Встал из-за своей конторки консьерж Тихон Иваныч, отдал честь почти по-уставному. Родная косточка, пенсионер конвойных войск. Ничего он про меня не знает, но лимфой, охранным костным мозгом ощущает: во все времена – сегодня, вчера, в уже истекшей жизни, еще до нашего рождения – был я ему начальником. И буду.
– Дочка ваша вчера приезжала… В дом заходила, ненадолго…
Молодец, сторожевой! Он и видел-то Майку пару раз, но запомнил, ощутил расстановку, уловил ситуацию.
– На иностранной машине… Вроде вашей… Но номер не наш. И человек ее в машине ждал…
Эть, сучка какая выросла, девочка моя. Мой темперамент. Видно, по рукам пошла. А вообще-то – пускай, лишь бы здоровье не порушила. Жалко одно – что с иностранцем путается. Ей это ни к чему, а мне она может дела попортить. Я человек заметный. Контора не станет разбираться, что я с той семьей тысячу лет не живу. И знать их не желаю. Они – сами по себе. Я их хочу забыть.

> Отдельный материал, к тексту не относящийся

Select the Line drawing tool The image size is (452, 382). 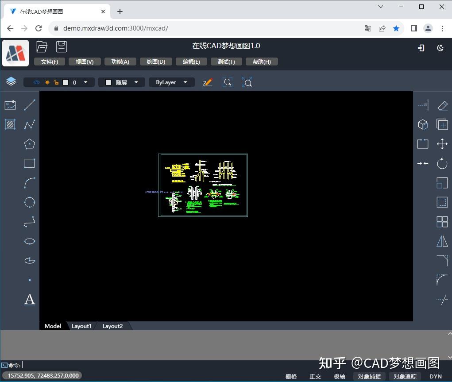(x=29, y=104)
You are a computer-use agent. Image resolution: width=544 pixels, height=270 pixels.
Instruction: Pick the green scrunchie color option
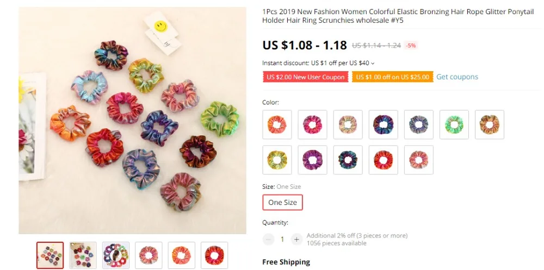(454, 125)
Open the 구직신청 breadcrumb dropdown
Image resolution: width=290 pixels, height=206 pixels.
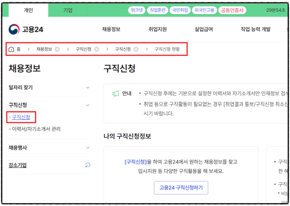click(96, 49)
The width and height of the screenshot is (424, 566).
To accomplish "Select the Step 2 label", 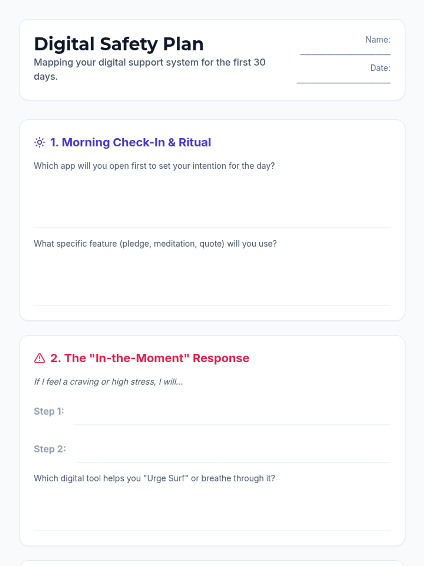I will 50,449.
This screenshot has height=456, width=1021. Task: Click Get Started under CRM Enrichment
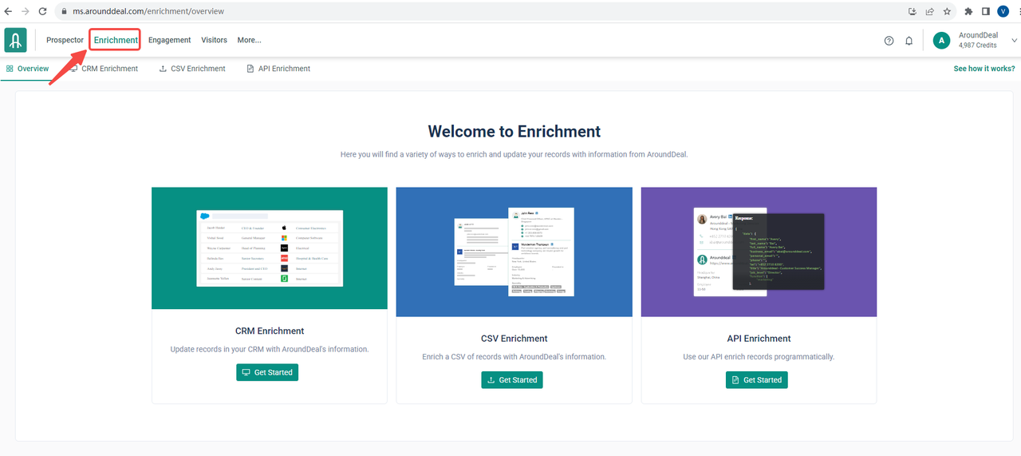267,372
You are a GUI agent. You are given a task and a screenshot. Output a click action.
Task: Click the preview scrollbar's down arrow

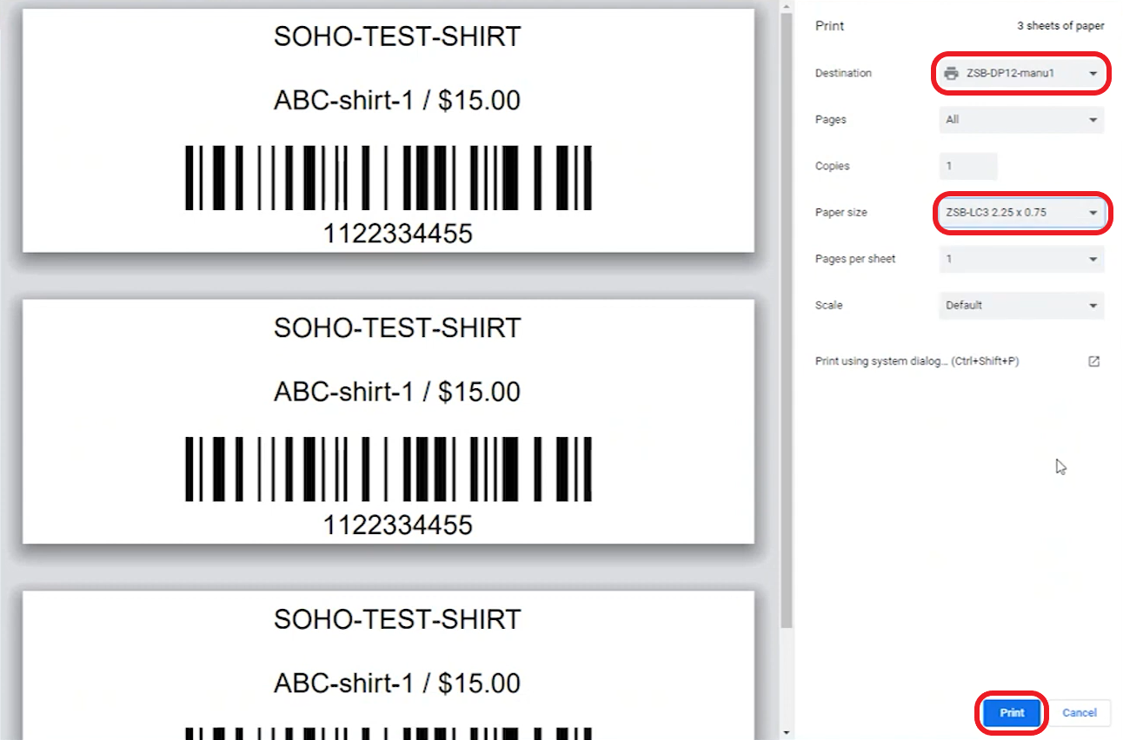click(x=787, y=732)
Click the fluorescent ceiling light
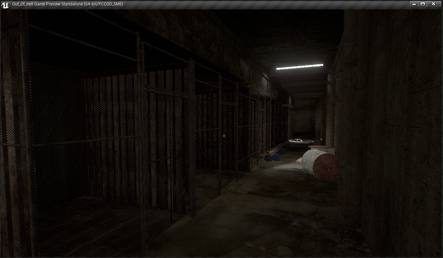This screenshot has height=258, width=443. point(299,67)
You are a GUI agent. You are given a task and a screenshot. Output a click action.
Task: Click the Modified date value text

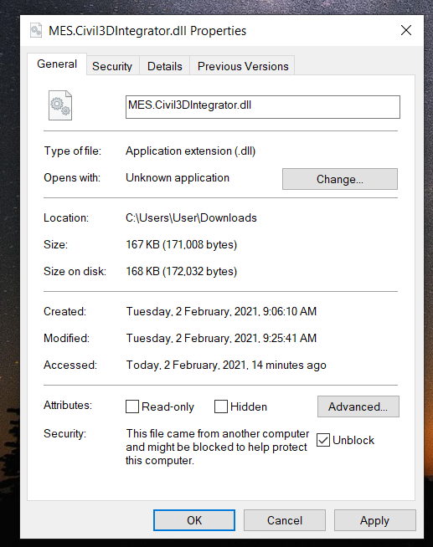click(221, 338)
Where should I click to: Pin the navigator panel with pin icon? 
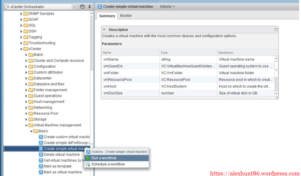coord(90,7)
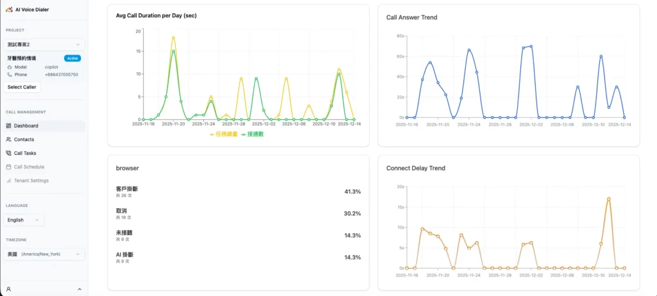
Task: Click the Call Tasks phone icon
Action: click(x=9, y=154)
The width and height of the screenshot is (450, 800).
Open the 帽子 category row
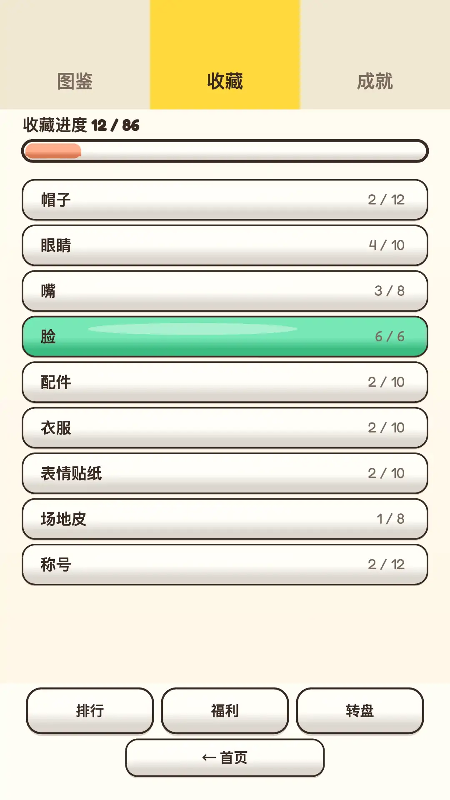(225, 200)
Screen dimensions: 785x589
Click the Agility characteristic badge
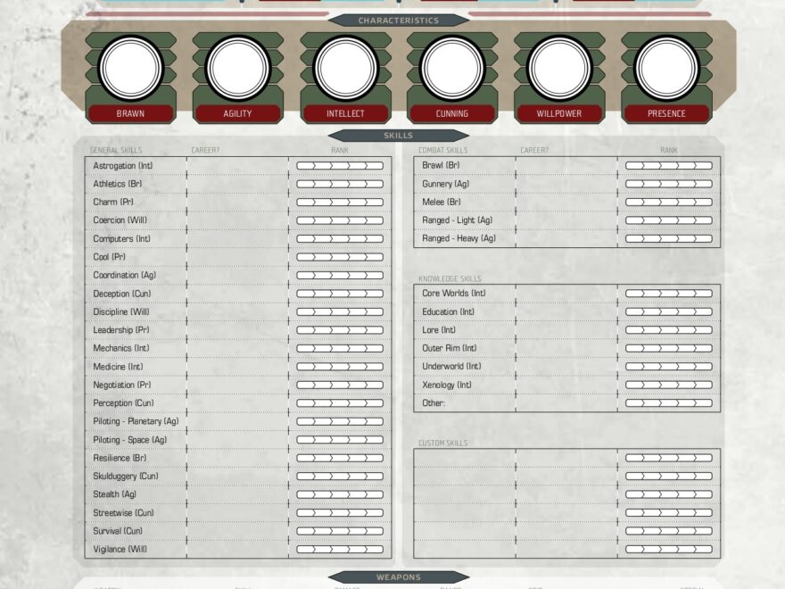point(238,113)
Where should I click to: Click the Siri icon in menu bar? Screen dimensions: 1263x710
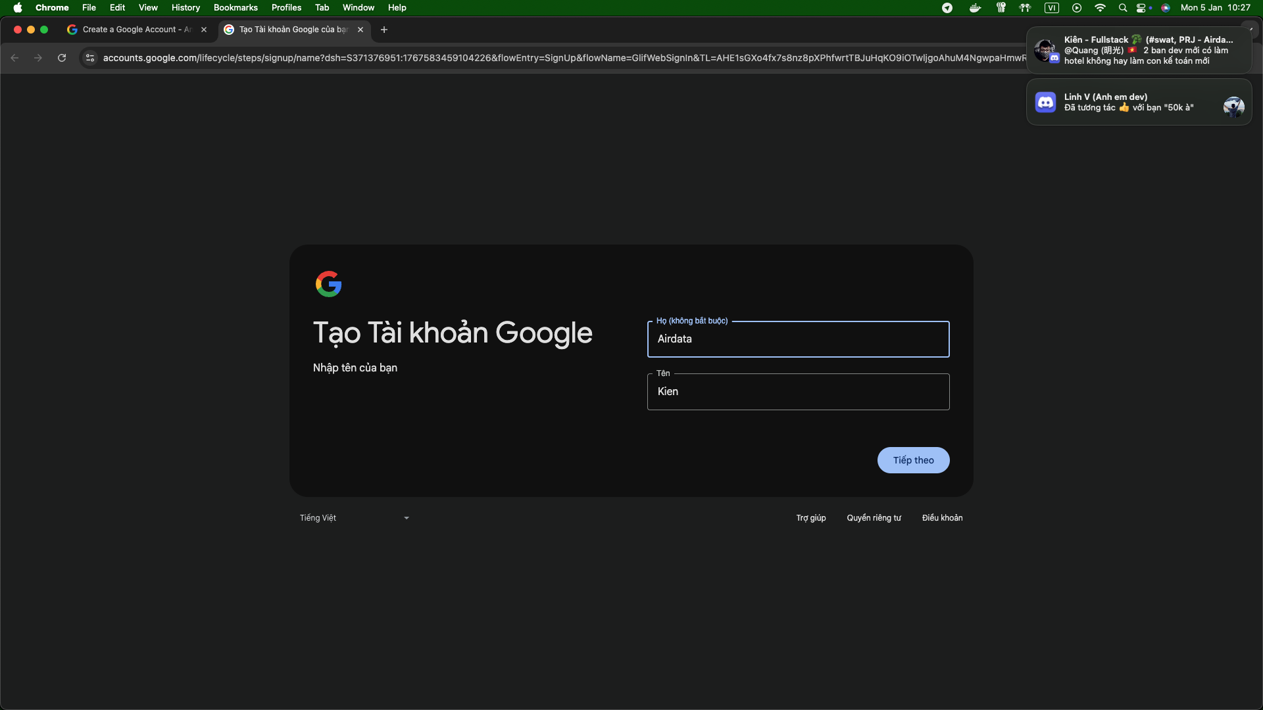[1166, 8]
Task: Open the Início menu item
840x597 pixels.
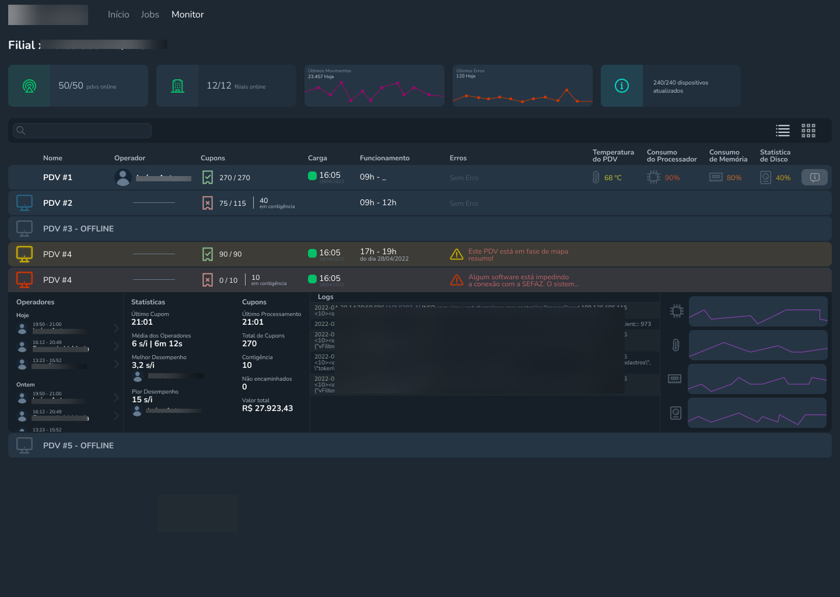Action: click(118, 15)
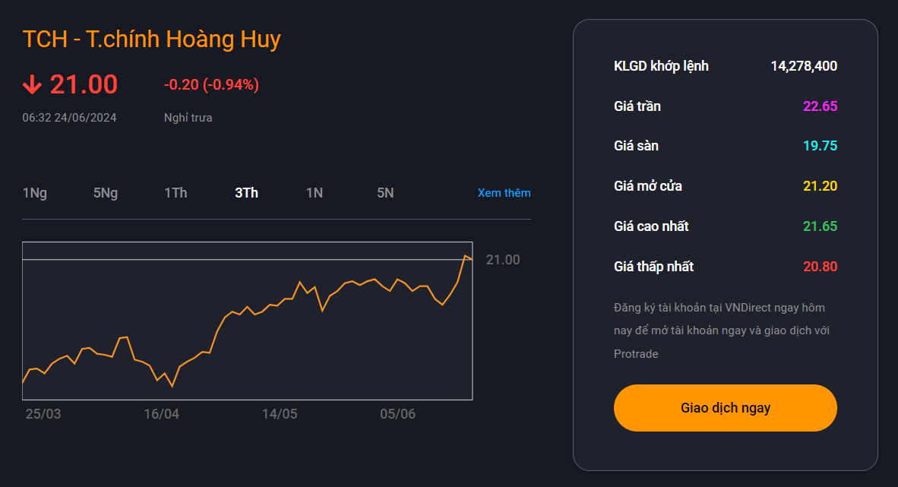Screen dimensions: 898x487
Task: Switch to the 1Th chart view
Action: click(x=175, y=193)
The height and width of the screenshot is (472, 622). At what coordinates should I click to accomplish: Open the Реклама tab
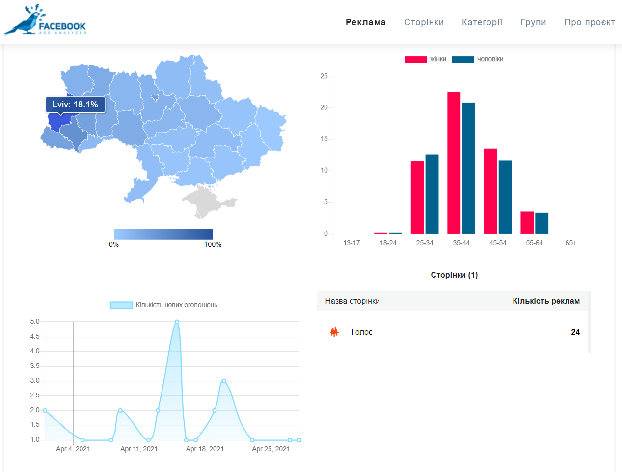click(365, 22)
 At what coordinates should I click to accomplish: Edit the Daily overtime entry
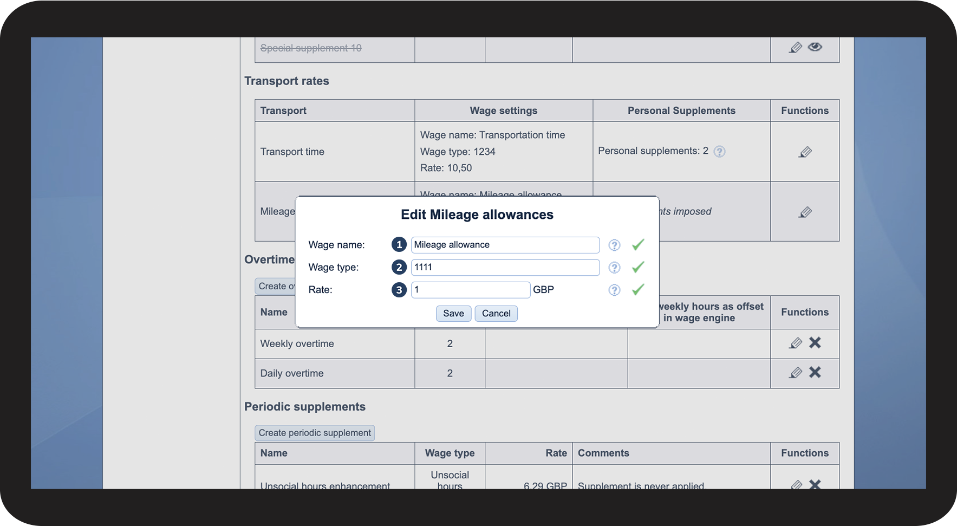[795, 373]
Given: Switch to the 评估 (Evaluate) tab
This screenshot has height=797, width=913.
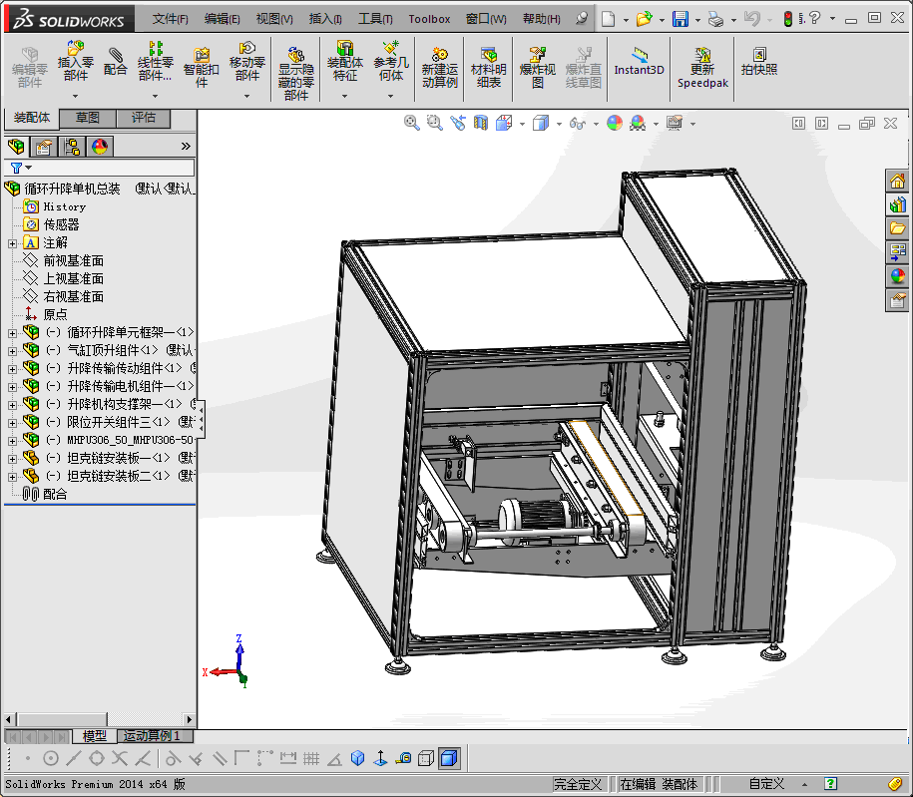Looking at the screenshot, I should click(143, 119).
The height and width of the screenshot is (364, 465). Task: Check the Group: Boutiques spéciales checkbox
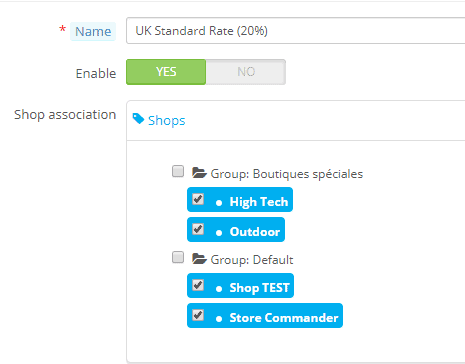pos(178,171)

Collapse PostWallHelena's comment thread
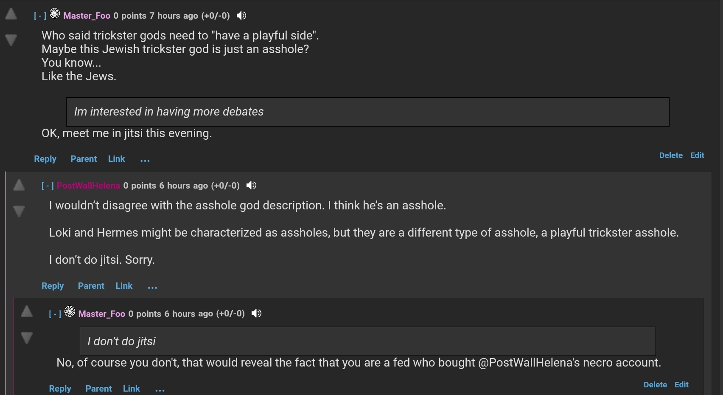(48, 186)
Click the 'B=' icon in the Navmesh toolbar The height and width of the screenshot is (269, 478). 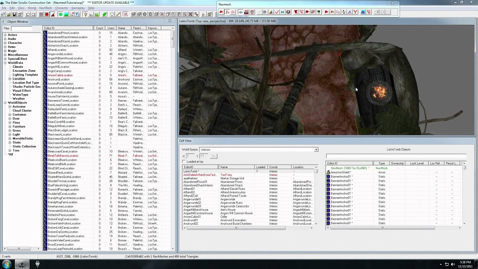click(x=265, y=12)
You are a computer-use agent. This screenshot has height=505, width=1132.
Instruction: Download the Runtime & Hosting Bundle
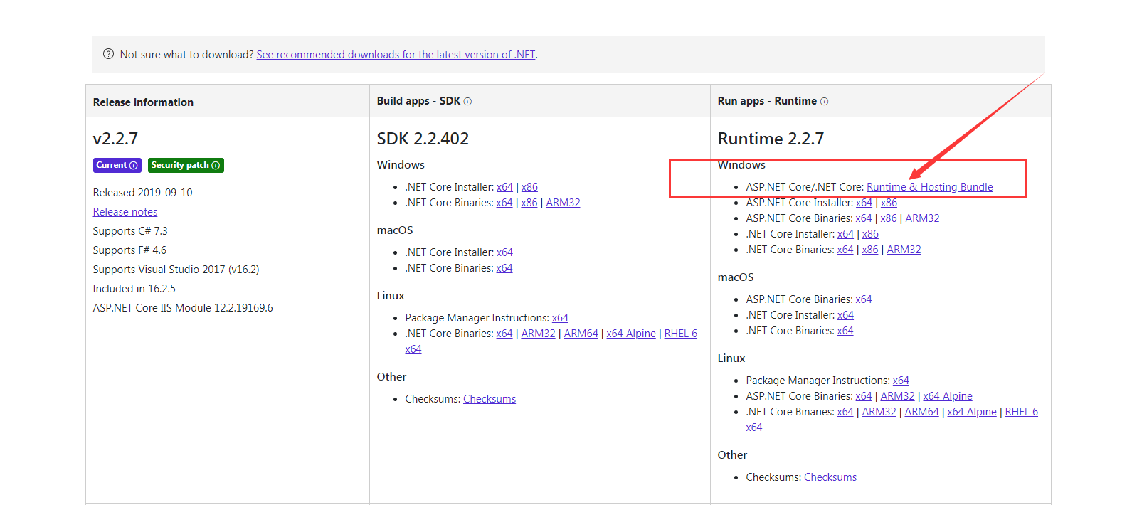tap(929, 187)
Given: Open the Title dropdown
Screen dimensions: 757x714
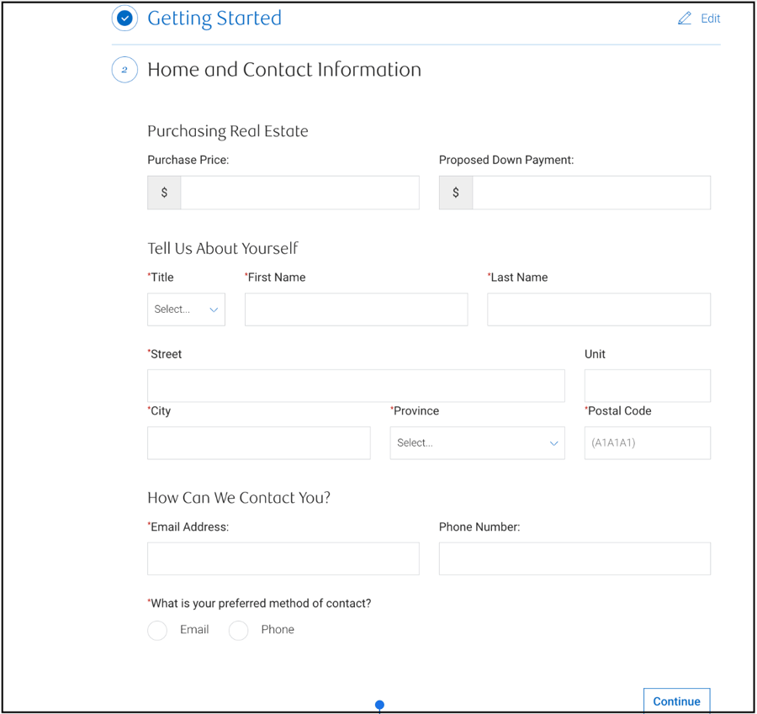Looking at the screenshot, I should (x=186, y=309).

Интересно, кто ее возит – фирмач или дипломат? Кто ее пользует – демократ, нейтрал или капиталист? Во всем этом есть у нас важные оттенки. Вохровец мой любезный, вологодский сторожевой пес Тихон Иваныч их не улавливает, он ведь при всей дружбе со мной, при всем глубоком почтении в рапорте районному уполномоченному Конторы сообщит просто: «…есть контакты с иностранцами». А мне при подходящем случае это припомнят. Заслуги заслугами, а принцип жизни всегда один: оглянись вокруг себя – не гребет ли кто тебя.
Все это подумалось за короткую, как выстрел, секундочку, потом хлопнул я сторожевого легонько по плечу, засмеялся весело:
– Ошибочку давал, Тихон Иваныч! Номер не наш на той машине, а человек там сидел наш. Мой человек. Так надо…
И сторожевой сбросил с себя груз озабоченности, истаяло бремя ответственности за наблюдаемый в зоне непорядок, могущественный пароль «так надо» вновь свел в фокус мучительное раздвоение штатной ситуации.
Так надо. Универсальный ответ на все неразрешимые вопросы жизни. ТАК НАДО. Абсолютная логическая посылка. ТАК НАДО. Абсолютный логический вывод, не допускающий дальнейших нелепых и ненужных вопросов: КОМУ НАДО? ЗАЧЕМ НАДО? КАК НАДО?
Так надо. Венец познания.
И добродушное морщинистое крестьянское лицо моего верного конвойного консьержа светится полным удовлетворением. Васильковые глаза налиты весенней водой. Белесые седоватые волосики аккуратно заложены за розовые лопушки оттопыренных ушей. Своей спокойной вежливой добропорядочностью, всем своим невзрачным провинциальным обликом, этой забавной у пожилого человека лопоухостью Тихон Иваныч очень похож на Эгона Штайнера.